■ To do ■
Would you reproduce the whole listing below without altering a single word?

● ● ● ●

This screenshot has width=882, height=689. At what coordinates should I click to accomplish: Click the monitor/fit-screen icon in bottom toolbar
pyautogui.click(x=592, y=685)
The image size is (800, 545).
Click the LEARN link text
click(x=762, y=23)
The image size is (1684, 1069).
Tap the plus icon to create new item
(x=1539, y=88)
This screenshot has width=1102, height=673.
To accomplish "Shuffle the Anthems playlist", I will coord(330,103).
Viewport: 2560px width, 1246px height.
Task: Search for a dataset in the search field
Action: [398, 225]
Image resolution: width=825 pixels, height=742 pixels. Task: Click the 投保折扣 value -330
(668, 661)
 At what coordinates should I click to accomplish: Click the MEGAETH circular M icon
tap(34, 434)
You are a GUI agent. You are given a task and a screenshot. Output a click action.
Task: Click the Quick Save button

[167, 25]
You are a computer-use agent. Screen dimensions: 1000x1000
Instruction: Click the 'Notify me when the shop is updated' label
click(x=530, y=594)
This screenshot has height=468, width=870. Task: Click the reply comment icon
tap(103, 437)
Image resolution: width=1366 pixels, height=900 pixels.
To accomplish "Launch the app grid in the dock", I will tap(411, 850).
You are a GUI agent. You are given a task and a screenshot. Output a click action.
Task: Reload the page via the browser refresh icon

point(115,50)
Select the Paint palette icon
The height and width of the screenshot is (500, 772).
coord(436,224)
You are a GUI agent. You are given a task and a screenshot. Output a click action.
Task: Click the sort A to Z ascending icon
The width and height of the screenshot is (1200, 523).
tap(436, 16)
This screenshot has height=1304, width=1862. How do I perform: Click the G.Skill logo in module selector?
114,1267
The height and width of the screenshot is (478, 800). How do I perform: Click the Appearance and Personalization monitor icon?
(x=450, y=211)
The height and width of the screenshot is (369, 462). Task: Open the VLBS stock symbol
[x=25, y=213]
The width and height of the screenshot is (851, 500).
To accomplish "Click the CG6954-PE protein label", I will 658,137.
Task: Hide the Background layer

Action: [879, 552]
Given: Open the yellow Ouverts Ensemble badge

● ● ● ●

■ Result of the exercise ■
This screenshot has width=882, height=689. At what coordinates should I click to accomplish: Click the monitor/fit-screen icon in bottom toolbar
pyautogui.click(x=592, y=685)
The image size is (800, 545).
Click the LEARN link text
click(x=762, y=23)
The image size is (1684, 1069).
Tap the plus icon to create new item
(x=1539, y=88)
This screenshot has width=1102, height=673.
To accomplish "Shuffle the Anthems playlist", I will coord(330,103).
Viewport: 2560px width, 1246px height.
Task: Search for a dataset in the search field
Action: [398, 225]
Image resolution: width=825 pixels, height=742 pixels. Task: Click the 投保折扣 value -330
(668, 661)
 At what coordinates should I click to accomplish: Click the MEGAETH circular M icon
tap(34, 434)
You are a GUI agent. You are given a task and a screenshot. Output a click action.
Task: Click the Quick Save button

[167, 25]
You are a computer-use agent. Screen dimensions: 1000x1000
Instruction: Click the 'Notify me when the shop is updated' label
click(x=530, y=594)
This screenshot has height=468, width=870. Task: Click the reply comment icon
tap(103, 437)
Image resolution: width=1366 pixels, height=900 pixels.
To accomplish "Launch the app grid in the dock", I will tap(411, 850).
You are a GUI agent. You are given a task and a screenshot. Output a click action.
Task: Reload the page via the browser refresh icon

point(115,50)
Select the Paint palette icon
The height and width of the screenshot is (500, 772).
coord(436,224)
You are a GUI agent. You are given a task and a screenshot. Output a click action.
Task: Click the sort A to Z ascending icon
The width and height of the screenshot is (1200, 523).
tap(436, 16)
This screenshot has height=1304, width=1862. How do I perform: Click the G.Skill logo in module selector?
114,1267
The height and width of the screenshot is (478, 800). How do I perform: Click the Appearance and Personalization monitor icon?
(x=450, y=211)
The height and width of the screenshot is (369, 462). Task: Open the VLBS stock symbol
[x=25, y=213]
The width and height of the screenshot is (851, 500).
To accomplish "Click the CG6954-PE protein label", I will 658,137.
Task: Hide the Background layer

Action: [879, 552]
Given: Open the yellow Ouverts Ensemble badge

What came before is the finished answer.